Hello, Simon,
I have very little formal Science education, and in the 4 decades since I was last in school, I have forgotten the trigonometry and calculus I learned then. I have been pondering Black holes Since Hawking made them famous.
It seems to me that from the perspective of a photon, that the definition of the gravitational acceleration (g) at an Event Horizon is C/s. IOW, Space/Time is warped, (in the classical definition,) 45* towards the Singularity.
However, in the referenced thread, Steve says, "For example, for a 3 sol black hole, the gravity at the event horizon, using GM/r^2, works out at 5.0845x10^12 m/s^2." (roughly 1600C/s)
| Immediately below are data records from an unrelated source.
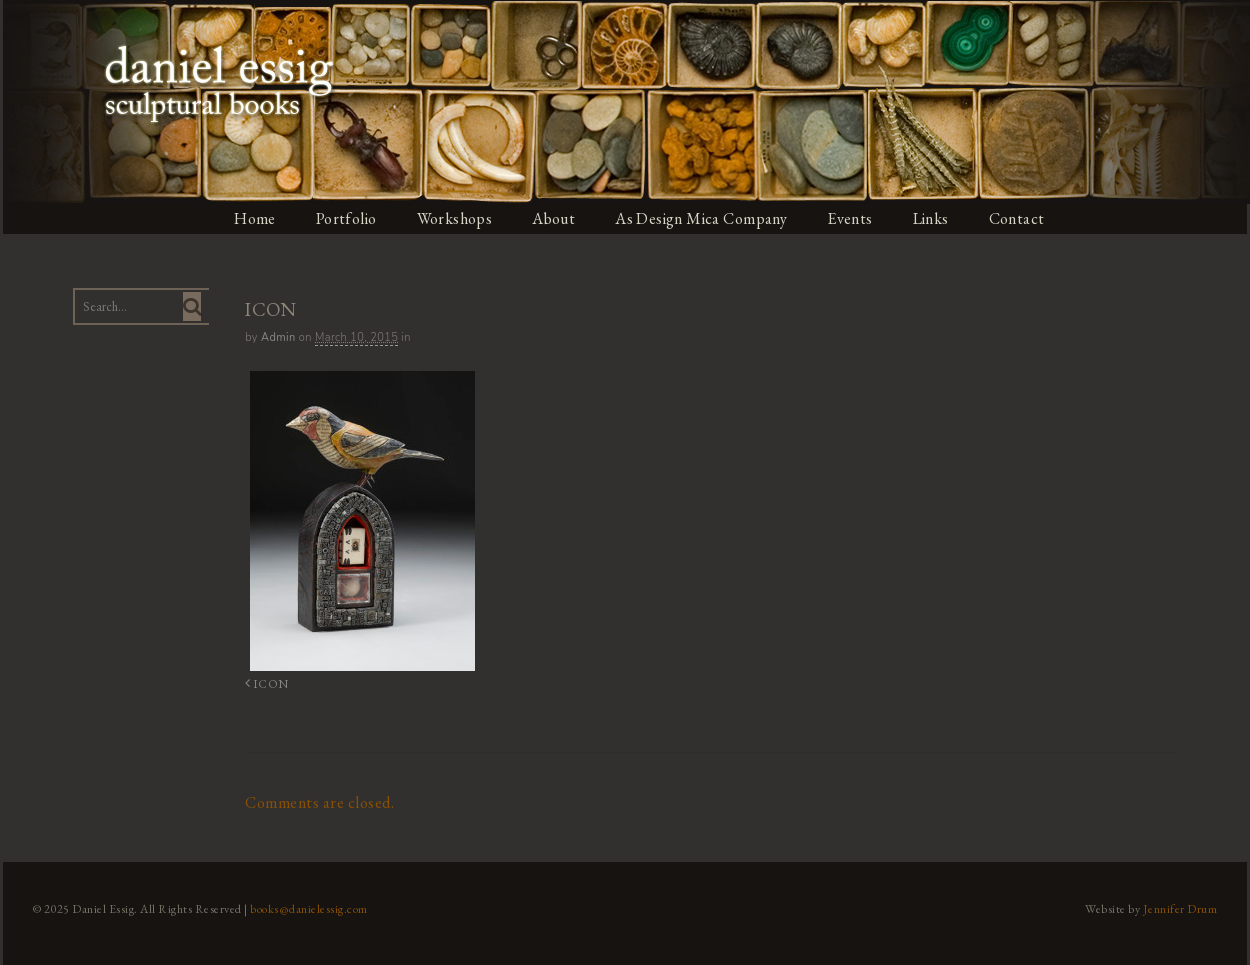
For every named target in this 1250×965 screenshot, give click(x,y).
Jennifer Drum (1183, 908)
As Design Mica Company (703, 218)
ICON (263, 683)
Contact (1021, 218)
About (555, 218)
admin (276, 337)
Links (934, 218)
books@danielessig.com (307, 908)
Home (254, 218)
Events (853, 218)
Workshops (454, 218)
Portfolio (346, 218)
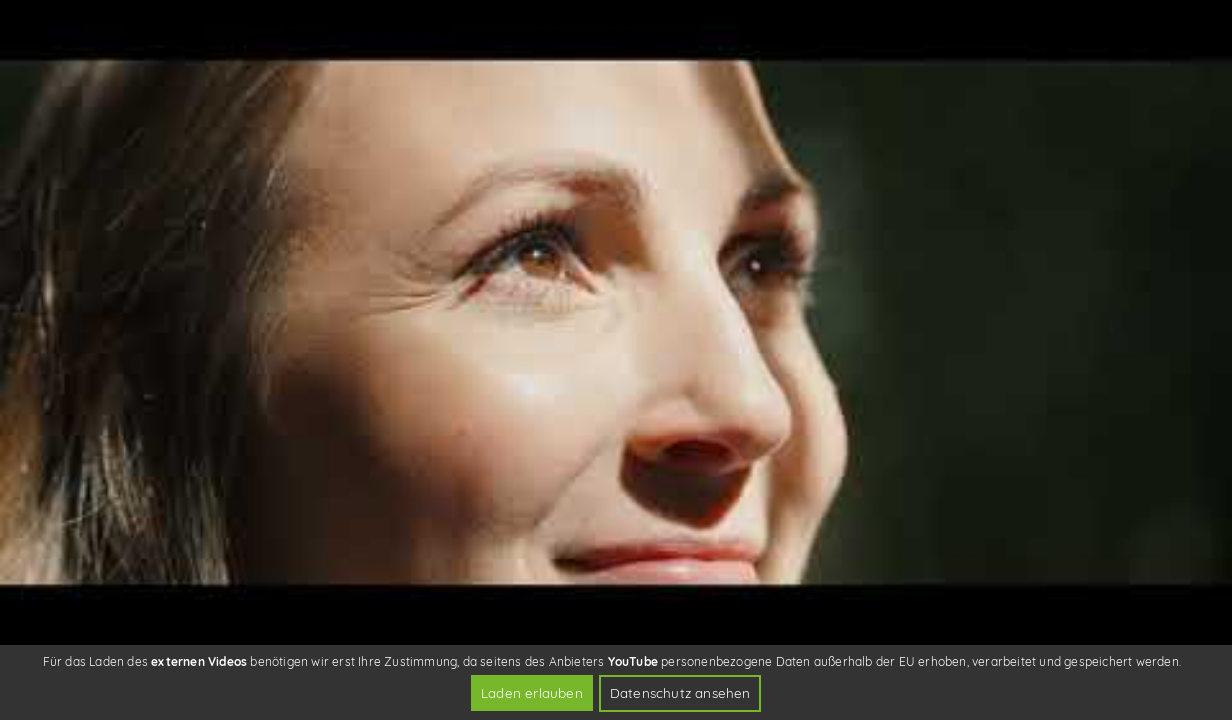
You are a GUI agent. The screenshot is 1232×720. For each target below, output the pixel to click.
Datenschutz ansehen (680, 692)
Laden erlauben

Using MS Excel, when I plug Steve's numbers into George Jones formula, I get an answer of 1.77334E+11 m/s^2. (roughly 500 C/s)
Those two values indicate a S/T warpage of ~90*
I know that from the Photon's viewpoint, there is no acceleration, it is just that space/time warps and the photon just keeps traveling in the same old (but very warped) straight line terminating at the singularity.
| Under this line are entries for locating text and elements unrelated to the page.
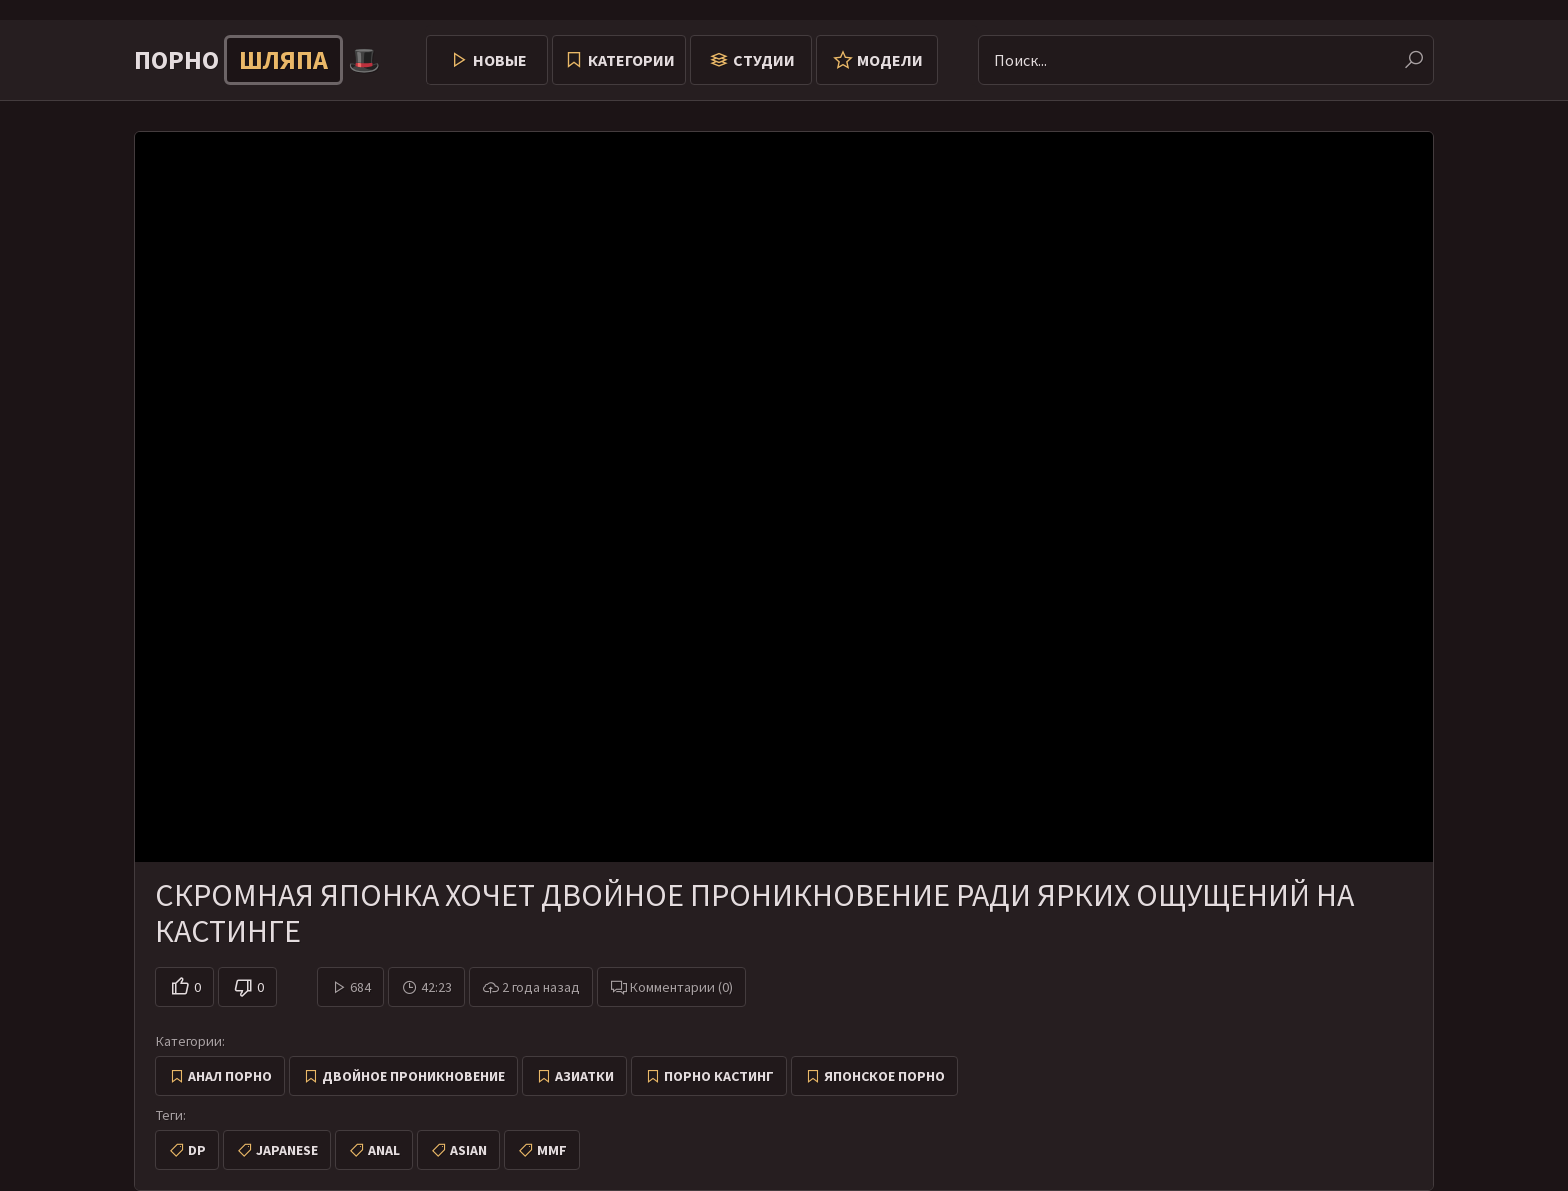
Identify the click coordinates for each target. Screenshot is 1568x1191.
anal (384, 1150)
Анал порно (230, 1076)
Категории (631, 60)
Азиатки (584, 1076)
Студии (764, 60)
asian (468, 1150)
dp (197, 1150)
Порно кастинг (719, 1076)
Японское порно (884, 1076)
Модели (890, 60)
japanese (287, 1150)
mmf (552, 1150)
Steve also said, "Also, working backwards, you can work out at what point the gravity exceeds 299,792,500 m/s^2, r = (GM/c)^0.5, for a 3 sol black hole this would be at 1152.2 km radius."
I suppose this means that the photon "sees" the Singularity 1152.2Km away.
Ohhh, my head hurts
The Question: Why are both Steve's (Newtonian) and George's (GR) acceleration numbers so much higher than C/s?
Follow up Question: What would a distant observer measure this SR as? 8.8 km or 1100km?